(Directions): Reproduce every line of the listing below, requests included, with each coordinate in the answers multiplied by 0.65 and rounded to a whole number, halves rounding up. Omit the pictures from your answer.

(Data):

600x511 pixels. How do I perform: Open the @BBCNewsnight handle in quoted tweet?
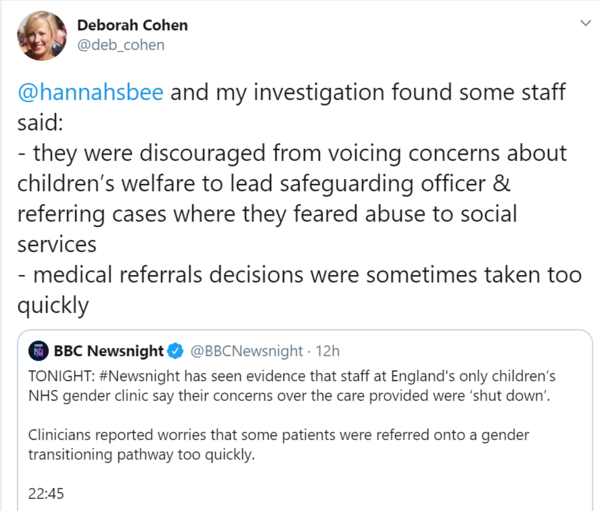click(246, 351)
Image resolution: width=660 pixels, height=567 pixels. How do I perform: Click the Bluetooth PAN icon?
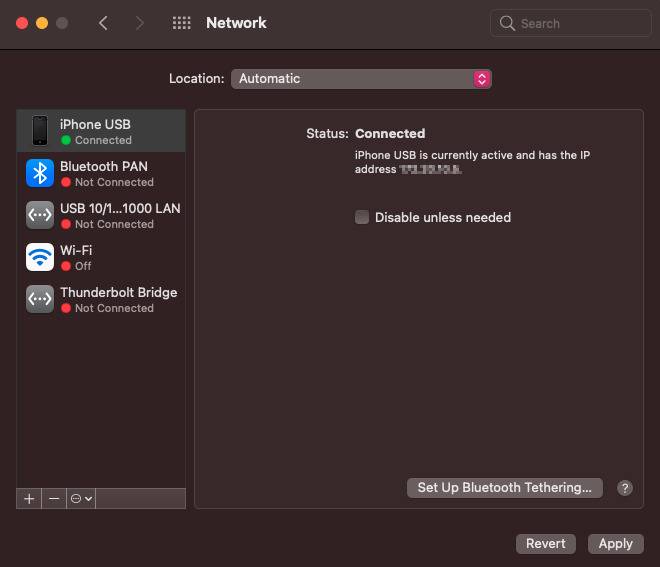pyautogui.click(x=40, y=173)
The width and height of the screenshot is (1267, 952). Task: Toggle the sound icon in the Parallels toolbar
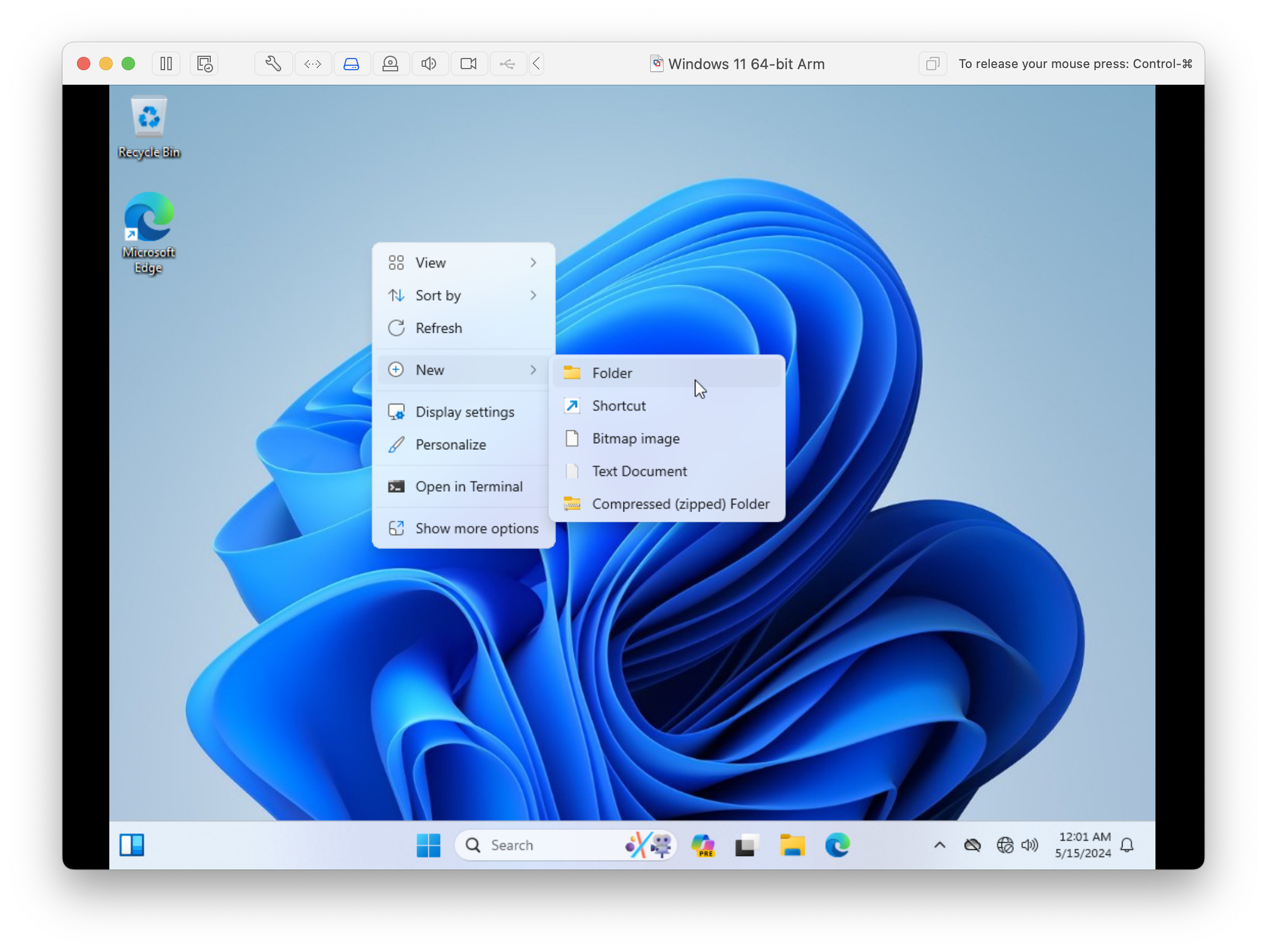[x=430, y=64]
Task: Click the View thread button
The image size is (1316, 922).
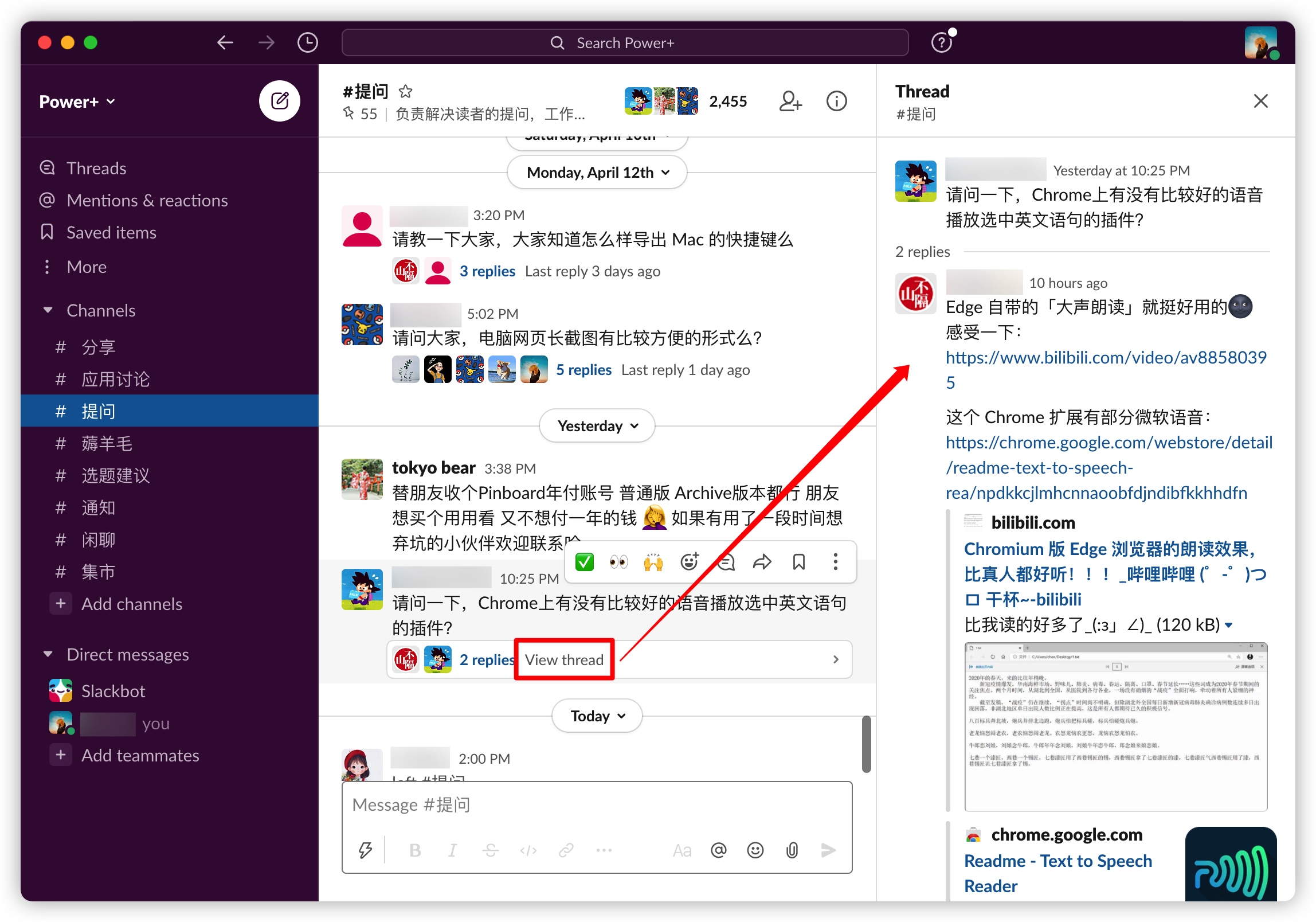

(Answer to this problem):
600x511 pixels. How do I perform: Open the @BBCNewsnight handle in quoted tweet?
click(160, 228)
Image resolution: width=660 pixels, height=567 pixels. How do I perform: Click the Bluetooth PAN icon?
pyautogui.click(x=26, y=112)
The width and height of the screenshot is (1267, 952). Task: Toggle the sound icon in the Parallels toolbar
[x=280, y=42]
Task: Click the View thread button
The image size is (1316, 922).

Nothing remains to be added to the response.